===== Quoted passage

And on the 7th day, she rested less

Not to belabor the “oh poor me, I’m so sick” thread, but GEEZ — this latest cold/flu/virus thing has been just horrible.

Today, Day 7, I feel semi-human again (that means I only still have a clogged ear, a less-sore throat, and lingering laryngitis from coughing up bits of lung). I thought nothing could top last year’s episode, but this year’s double-whammy (5-day bout of misery, 7-day halfhearted recuperation, then 7-days-and-counting relapse) has been something other-worldly. Complete with conjunctivitis (pinkeye) of all things.

I so wanted to be dipped in an antibiotic bath (or at least get some in pill form), but haven’t had anything but OTC meds (save the eye drops prescribed  for the pinkeye, though that was probably viral in origin as well). Intellectually, I know antibiotics do nothing for viruses, but emotionally, I needed to think there was something to kill the invaders — my immune system sure wasn’t doing it. I tried a few of the “natural remedies”… gargling with saltwater, drinking apple cider vinegar and honey in water, steaming my head over a bowl of boiling water…to no avail. The only thing that actually felt good was drinking lemon juice and honey in hot water when even tea was more than I could stomach.

==========
===== Data extracts

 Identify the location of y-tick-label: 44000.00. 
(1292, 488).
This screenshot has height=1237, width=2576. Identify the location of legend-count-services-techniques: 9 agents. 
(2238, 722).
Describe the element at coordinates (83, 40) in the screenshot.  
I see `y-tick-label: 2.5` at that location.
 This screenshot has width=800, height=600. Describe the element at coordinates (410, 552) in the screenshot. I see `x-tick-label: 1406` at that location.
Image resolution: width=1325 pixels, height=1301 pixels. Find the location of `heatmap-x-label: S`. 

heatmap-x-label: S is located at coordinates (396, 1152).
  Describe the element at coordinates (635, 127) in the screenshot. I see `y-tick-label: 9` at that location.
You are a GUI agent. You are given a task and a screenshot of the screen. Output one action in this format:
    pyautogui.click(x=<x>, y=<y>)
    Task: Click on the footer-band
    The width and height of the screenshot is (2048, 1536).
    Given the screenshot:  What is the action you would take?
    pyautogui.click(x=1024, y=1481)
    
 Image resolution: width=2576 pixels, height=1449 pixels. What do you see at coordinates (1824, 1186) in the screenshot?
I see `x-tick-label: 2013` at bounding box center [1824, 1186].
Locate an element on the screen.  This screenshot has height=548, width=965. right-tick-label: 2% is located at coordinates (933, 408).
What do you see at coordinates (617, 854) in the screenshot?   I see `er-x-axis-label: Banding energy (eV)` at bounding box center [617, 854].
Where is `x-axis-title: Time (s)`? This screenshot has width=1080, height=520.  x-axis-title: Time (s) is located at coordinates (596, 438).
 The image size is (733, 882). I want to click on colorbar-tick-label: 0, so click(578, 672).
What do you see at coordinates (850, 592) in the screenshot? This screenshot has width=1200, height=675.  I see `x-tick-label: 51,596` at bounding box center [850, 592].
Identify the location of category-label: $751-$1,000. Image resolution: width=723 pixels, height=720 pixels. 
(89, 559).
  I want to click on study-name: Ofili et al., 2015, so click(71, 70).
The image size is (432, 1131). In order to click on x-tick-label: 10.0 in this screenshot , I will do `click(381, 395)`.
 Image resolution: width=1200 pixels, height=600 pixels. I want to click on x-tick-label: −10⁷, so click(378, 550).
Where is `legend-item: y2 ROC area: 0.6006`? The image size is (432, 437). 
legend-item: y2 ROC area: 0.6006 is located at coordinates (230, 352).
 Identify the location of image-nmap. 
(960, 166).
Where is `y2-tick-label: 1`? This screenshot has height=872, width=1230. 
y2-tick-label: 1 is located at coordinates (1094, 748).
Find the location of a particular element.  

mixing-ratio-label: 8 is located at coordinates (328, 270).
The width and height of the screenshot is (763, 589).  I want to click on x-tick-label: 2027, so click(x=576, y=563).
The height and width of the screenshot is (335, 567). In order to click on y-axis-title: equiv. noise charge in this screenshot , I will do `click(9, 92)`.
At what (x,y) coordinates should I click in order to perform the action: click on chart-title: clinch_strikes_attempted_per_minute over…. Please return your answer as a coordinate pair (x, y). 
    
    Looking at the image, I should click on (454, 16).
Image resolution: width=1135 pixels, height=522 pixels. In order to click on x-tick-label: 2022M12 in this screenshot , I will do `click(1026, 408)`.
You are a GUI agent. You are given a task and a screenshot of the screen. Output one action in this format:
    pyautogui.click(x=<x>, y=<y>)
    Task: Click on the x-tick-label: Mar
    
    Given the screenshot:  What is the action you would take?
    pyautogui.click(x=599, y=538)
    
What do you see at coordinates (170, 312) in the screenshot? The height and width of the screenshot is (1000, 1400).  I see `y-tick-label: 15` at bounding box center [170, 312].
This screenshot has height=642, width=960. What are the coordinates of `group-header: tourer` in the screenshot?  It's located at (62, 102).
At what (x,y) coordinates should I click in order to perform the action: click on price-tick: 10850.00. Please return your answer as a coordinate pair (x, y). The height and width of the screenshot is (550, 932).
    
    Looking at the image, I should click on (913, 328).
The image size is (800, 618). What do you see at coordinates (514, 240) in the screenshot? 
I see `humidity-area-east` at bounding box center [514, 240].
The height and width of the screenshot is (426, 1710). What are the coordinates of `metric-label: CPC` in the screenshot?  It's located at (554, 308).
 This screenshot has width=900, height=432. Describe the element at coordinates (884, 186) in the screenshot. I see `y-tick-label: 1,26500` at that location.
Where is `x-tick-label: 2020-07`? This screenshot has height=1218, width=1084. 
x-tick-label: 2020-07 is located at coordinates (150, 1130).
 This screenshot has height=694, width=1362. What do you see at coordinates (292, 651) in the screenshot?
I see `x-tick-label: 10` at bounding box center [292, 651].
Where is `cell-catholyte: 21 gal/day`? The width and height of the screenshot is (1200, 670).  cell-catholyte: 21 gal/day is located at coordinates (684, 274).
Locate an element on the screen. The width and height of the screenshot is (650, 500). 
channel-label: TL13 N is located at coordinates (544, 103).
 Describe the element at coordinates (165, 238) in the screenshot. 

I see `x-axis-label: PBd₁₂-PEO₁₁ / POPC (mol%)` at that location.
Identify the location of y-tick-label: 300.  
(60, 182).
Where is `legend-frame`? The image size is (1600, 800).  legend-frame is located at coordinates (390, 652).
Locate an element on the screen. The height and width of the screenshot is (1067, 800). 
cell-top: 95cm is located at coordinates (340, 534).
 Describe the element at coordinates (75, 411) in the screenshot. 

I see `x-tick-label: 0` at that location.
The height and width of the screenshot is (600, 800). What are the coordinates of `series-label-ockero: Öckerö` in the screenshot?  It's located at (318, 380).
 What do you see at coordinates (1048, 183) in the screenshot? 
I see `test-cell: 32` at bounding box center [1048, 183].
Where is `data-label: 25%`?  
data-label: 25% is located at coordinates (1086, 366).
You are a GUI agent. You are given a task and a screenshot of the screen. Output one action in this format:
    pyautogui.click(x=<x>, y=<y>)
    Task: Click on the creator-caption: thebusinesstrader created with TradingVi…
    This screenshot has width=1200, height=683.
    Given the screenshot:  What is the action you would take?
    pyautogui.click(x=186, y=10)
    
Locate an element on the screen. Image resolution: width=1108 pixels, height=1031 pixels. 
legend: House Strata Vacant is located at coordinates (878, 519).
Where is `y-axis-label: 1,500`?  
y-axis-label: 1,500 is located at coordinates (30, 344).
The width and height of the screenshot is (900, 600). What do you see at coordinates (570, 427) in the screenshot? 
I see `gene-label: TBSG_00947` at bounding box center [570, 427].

==========

Problem A.
Answer these questions about the blog post on the lingering cold:
(i) Which symptoms remain on Day 7?
(ii) Which eye condition came with this year's illness?
(iii) What was the only remedy that actually felt good?
Problem B.
Based on the blog post about the lingering cold, say whether each statement agrees with it, and quote the words that decide it:
(i) Prescription antibiotics were part of the treatment.
(ii) Gargling with saltwater brought relief.
(iii) The first bout of misery lasted five days.
Problem C. Write the next part of the blog post about the lingering cold, picking up right after its final sentence.

Exercise response A.
(i) A clogged ear, a less-sore throat, and lingering laryngitis from coughing.
(ii) Conjunctivitis (pinkeye).
(iii) Drinking lemon juice and honey in hot water.

Exercise response B.
(i) No: "haven’t had anything but OTC meds"
(ii) No: "to no avail"
(iii) Yes: "5-day bout of misery"

Exercise response C.
So what’s the deal? Have the viruses gotten that much stronger or have I gotten that much weaker? Before last year, I could count on one hand the times in my life I’d had anything even remotely like this. Now I’ll be worrying I’ll never have a “normal” cold again. Also, I thought the body built up immunity — that once you had a certain virus, your body could fight it off next time (I think I gleaned this from an episode of House — probably incorrectly. Or maybe it only works for chicken pox. Or maybe all these viruses I’ve gotten are different. Or maybe I have no idea what I’m talking about.) And all this despite taking a handful of supplements daily, eating pretty well, and exercising regularly.

Forget giant sunglasses and clunky plastic clogs. I think these young ladies have the right idea — imagine how much illness we could prevent if this were the next fashion fad. Maybe I should lead the trend.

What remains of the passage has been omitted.